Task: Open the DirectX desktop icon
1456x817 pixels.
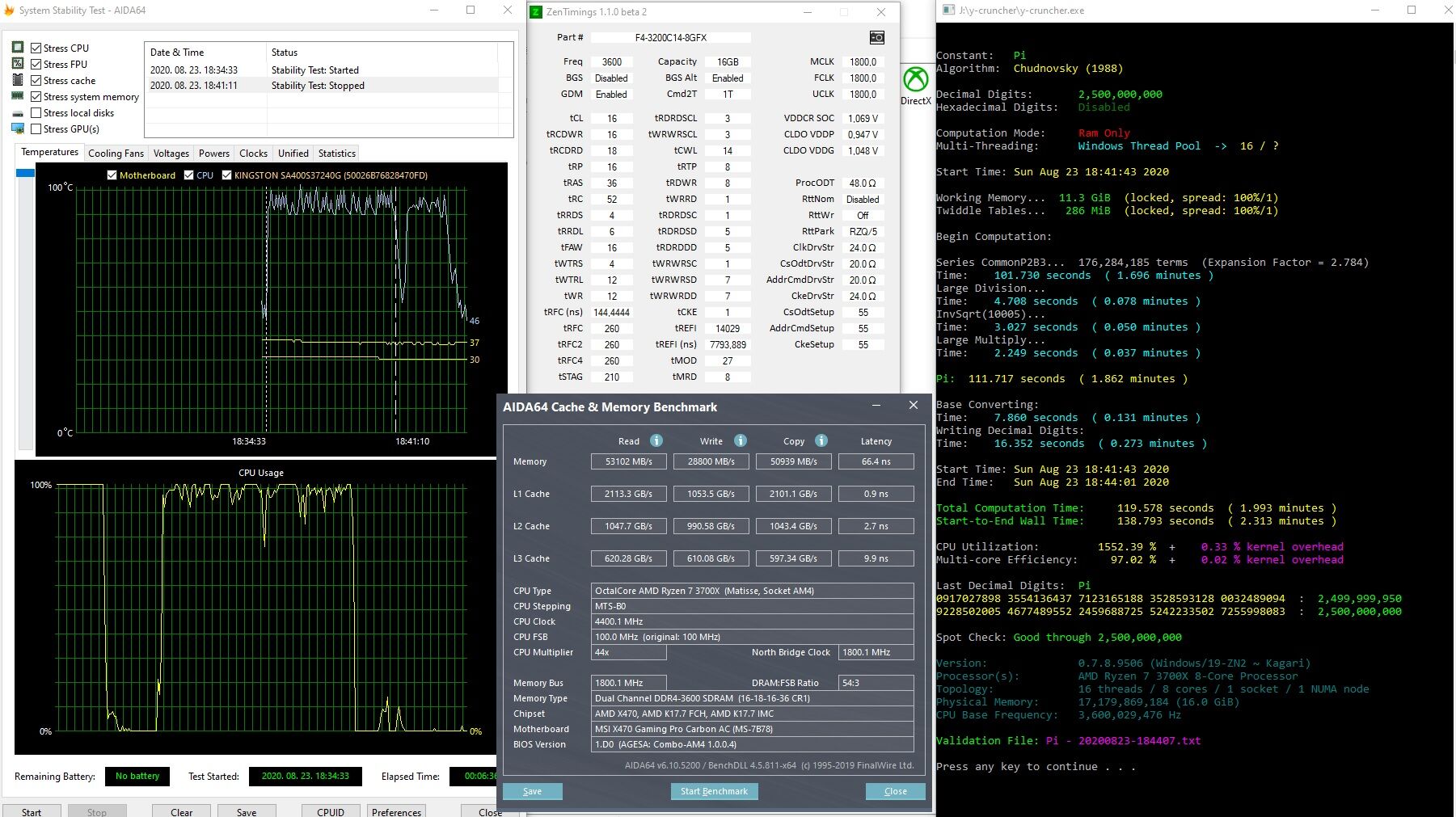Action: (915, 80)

------------

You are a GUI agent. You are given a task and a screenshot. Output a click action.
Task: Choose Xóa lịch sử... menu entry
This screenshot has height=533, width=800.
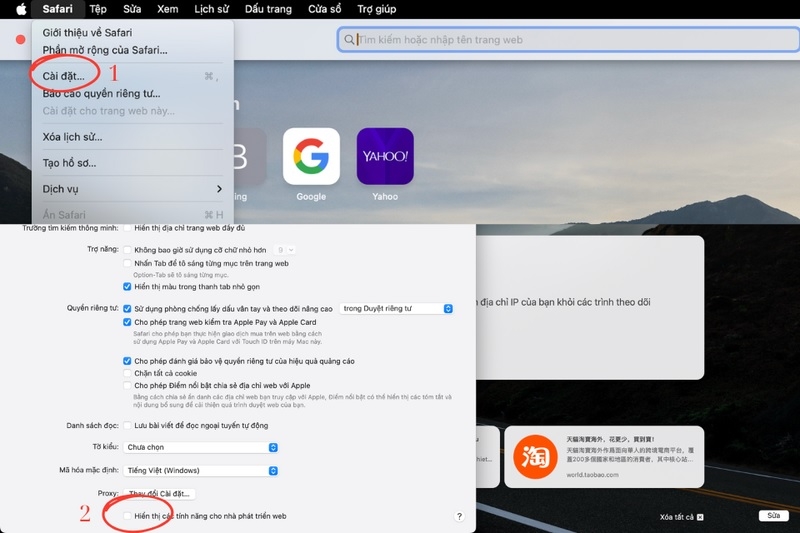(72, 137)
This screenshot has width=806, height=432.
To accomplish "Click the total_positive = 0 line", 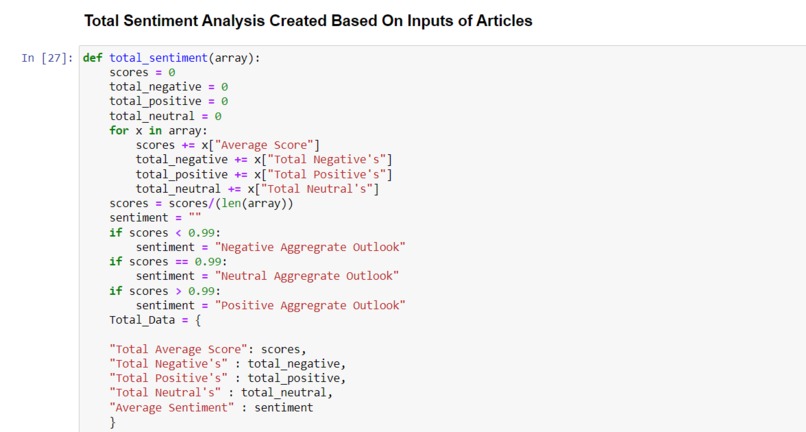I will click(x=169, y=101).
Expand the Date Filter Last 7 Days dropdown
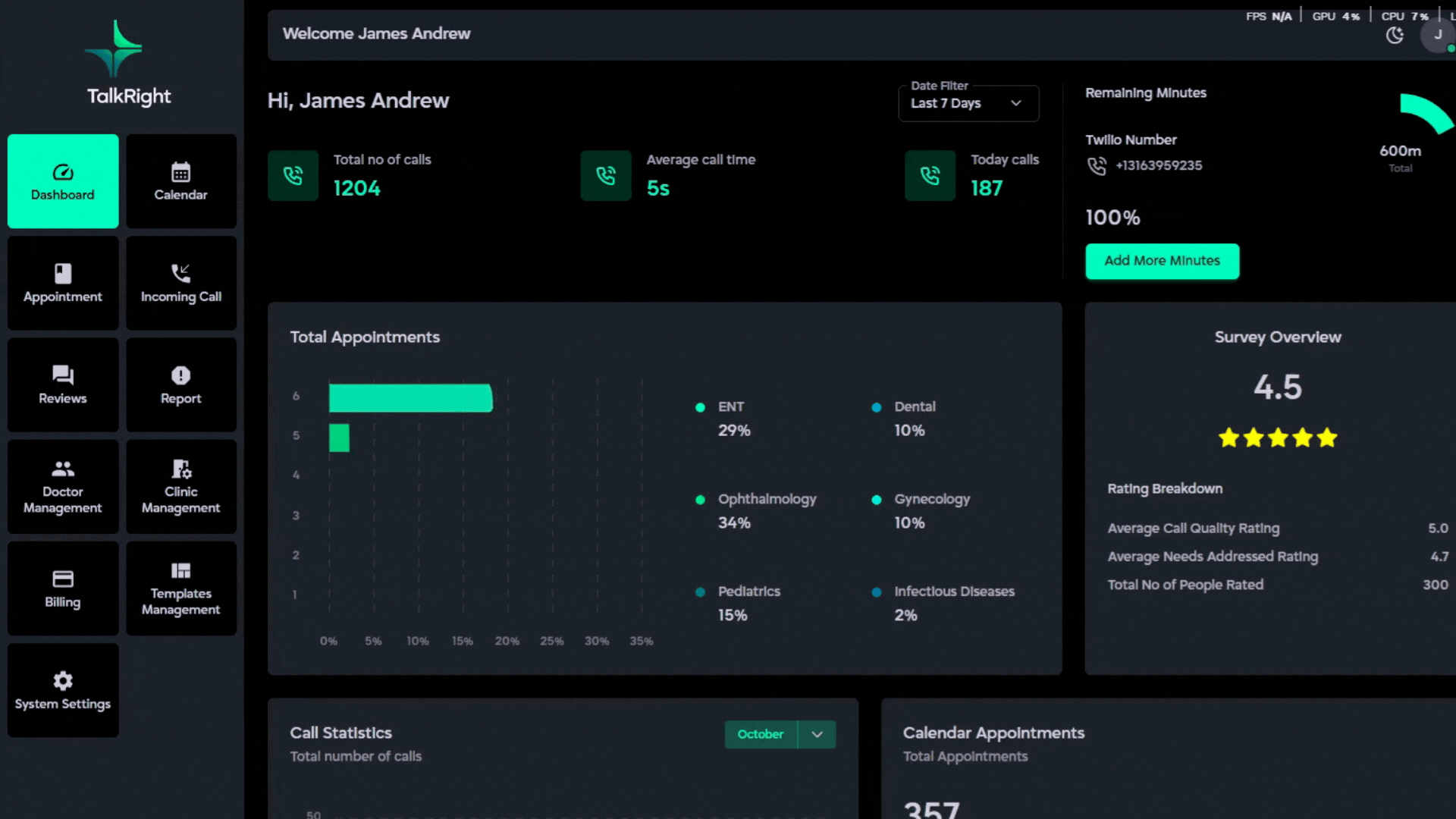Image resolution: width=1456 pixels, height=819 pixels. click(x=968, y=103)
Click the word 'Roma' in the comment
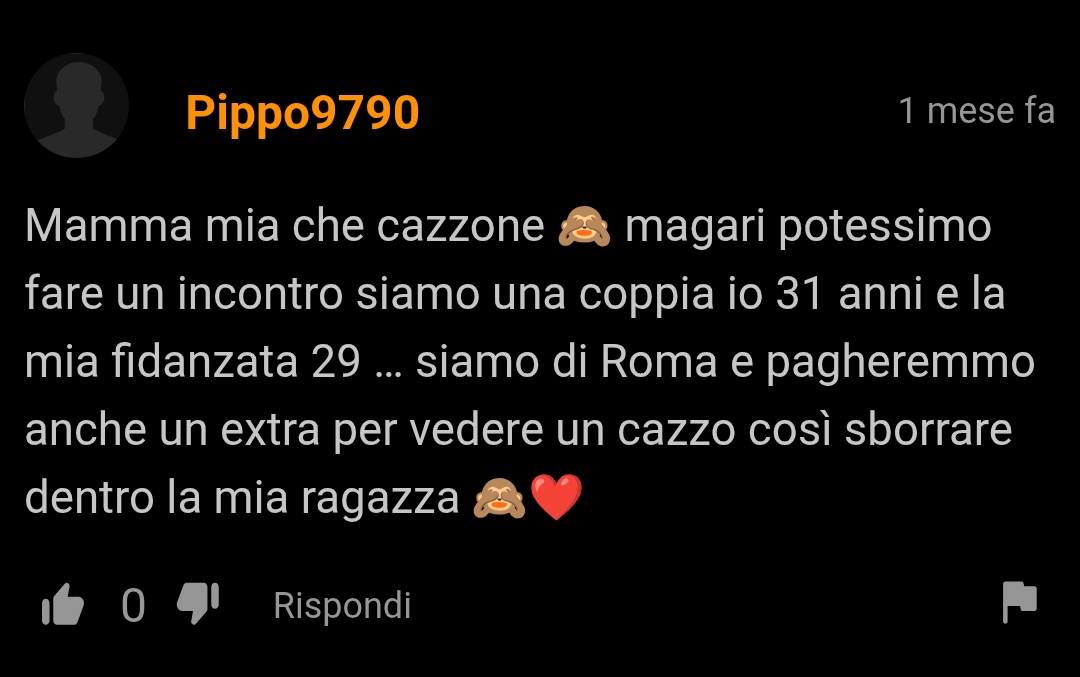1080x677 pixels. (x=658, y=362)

------------

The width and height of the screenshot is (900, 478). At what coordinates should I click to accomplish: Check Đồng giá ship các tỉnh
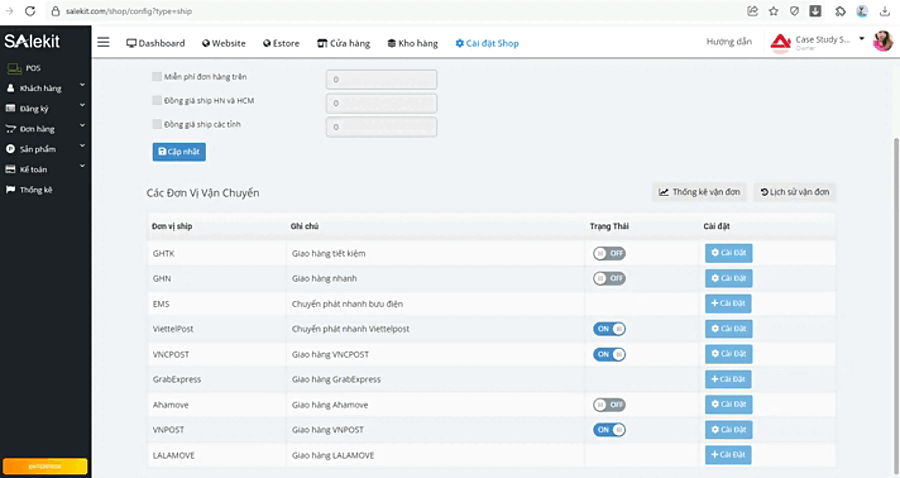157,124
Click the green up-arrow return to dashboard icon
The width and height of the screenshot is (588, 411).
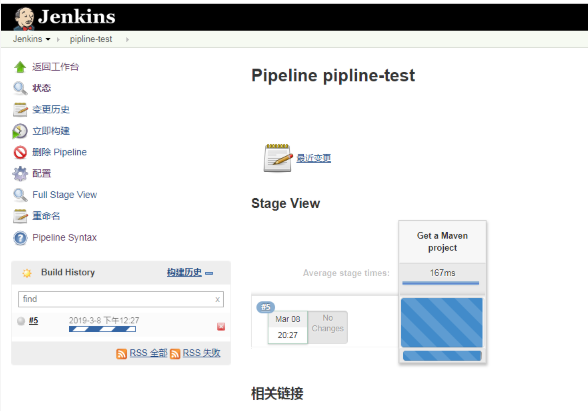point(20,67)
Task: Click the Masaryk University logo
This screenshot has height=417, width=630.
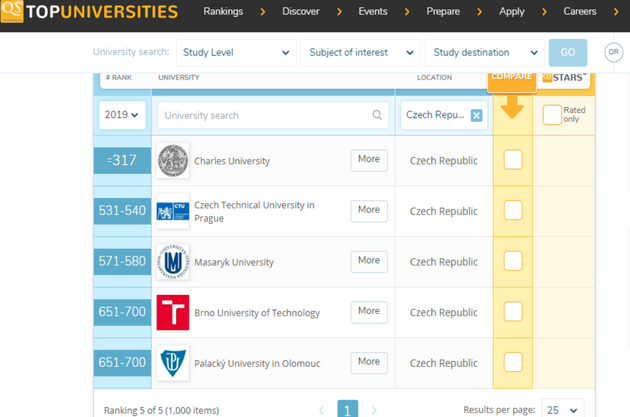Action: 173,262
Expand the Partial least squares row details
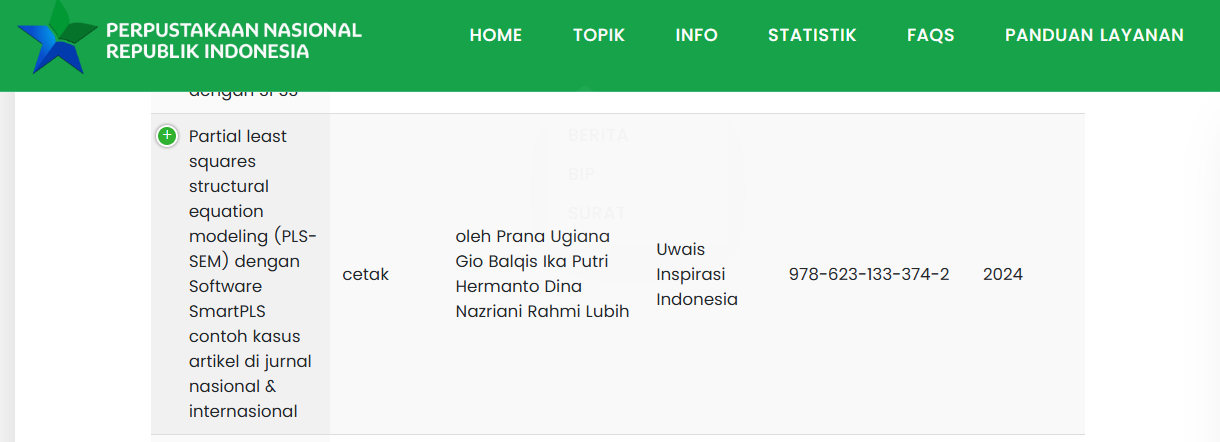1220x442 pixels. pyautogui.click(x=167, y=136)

------------

■ PEDIDO ESCRITO ■
Reproduza fielmente as linhas das entradas acima, do trecho que vai da linha que contém "Click the green" até a linha que contém "1220x442 pixels. pyautogui.click(x=167, y=136)", incluindo ambas. Não inclua as imagens na resposta.

■ RESPOSTA À TAREFA ■
Click the green up-arrow return to dashboard icon
The width and height of the screenshot is (588, 411).
point(20,67)
Task: Click the Masaryk University logo
This screenshot has height=417, width=630.
Action: 173,262
Expand the Partial least squares row details
1220x442 pixels. pyautogui.click(x=167, y=136)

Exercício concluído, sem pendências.